I am having an error when running code using the @jit decorator. It appears that some information for the function scipy.special.gammainc()
can't be located:
Failed at nopython (nopython frontend)
Unknown attribute 'gammainc' for Module(<module 'scipy.special' from 'C:\home\Miniconda\lib\site-packages\scipy\special\__init__.pyc'>) $164.2 $164.3 = getattr(attr=gammainc, value=$164.2)
Without the @jit decorator the code will run fine.
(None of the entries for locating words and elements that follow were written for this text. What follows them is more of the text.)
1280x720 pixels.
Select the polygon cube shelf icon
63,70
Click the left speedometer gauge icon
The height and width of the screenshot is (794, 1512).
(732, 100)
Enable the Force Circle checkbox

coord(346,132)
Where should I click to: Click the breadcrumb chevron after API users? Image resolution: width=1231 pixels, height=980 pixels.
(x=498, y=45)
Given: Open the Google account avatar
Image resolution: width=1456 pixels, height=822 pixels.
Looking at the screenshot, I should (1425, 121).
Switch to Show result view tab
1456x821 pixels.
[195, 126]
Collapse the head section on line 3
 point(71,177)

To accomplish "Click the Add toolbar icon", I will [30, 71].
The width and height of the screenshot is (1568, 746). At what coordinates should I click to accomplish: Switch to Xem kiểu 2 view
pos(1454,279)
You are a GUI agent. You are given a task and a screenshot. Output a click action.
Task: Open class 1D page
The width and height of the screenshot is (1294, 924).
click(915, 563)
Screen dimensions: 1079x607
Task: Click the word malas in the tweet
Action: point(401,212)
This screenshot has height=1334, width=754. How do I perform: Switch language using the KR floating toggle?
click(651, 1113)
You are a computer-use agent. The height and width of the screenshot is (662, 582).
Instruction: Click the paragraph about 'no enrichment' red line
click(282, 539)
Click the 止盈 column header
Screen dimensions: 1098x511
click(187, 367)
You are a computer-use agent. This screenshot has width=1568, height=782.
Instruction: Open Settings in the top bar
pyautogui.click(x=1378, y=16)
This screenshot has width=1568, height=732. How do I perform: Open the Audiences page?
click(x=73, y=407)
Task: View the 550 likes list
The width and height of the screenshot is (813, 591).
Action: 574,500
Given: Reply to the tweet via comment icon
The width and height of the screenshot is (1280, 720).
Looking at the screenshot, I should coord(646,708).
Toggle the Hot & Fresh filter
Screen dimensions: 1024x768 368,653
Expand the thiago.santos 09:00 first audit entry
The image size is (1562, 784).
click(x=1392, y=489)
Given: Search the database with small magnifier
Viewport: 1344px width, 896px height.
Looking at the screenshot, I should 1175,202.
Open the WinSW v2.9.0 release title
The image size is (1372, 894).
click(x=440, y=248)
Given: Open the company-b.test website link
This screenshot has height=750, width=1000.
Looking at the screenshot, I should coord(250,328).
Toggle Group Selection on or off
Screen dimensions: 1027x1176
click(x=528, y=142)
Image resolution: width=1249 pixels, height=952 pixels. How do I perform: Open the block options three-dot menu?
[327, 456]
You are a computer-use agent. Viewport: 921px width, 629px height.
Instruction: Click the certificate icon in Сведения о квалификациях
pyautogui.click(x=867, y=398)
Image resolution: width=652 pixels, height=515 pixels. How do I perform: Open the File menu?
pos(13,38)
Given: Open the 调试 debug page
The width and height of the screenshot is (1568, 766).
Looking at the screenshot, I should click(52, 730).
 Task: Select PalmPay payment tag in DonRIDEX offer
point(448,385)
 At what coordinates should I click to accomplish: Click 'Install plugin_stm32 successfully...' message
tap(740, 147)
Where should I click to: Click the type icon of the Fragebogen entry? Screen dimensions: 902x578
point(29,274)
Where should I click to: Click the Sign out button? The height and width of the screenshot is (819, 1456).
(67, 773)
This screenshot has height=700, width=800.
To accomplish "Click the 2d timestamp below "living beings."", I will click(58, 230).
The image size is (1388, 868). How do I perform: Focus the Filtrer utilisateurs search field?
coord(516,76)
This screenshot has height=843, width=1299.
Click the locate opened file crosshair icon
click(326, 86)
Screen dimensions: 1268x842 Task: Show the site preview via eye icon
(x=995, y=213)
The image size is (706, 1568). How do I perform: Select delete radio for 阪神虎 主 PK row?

Maybe there is something required to make the attributes of the scipy.special module visible to Numba?
The problem is that gammainc
isn't one of the small list of functions that Numba inherently knows how to deal with (see http://numba.pydata.org/numba-doc/dev/reference/numpysupported.html) - in fact none of the scipy functions are. This means you can't use it in "nopython" mode, unfortunately - it just has to treat it as a normal python function call.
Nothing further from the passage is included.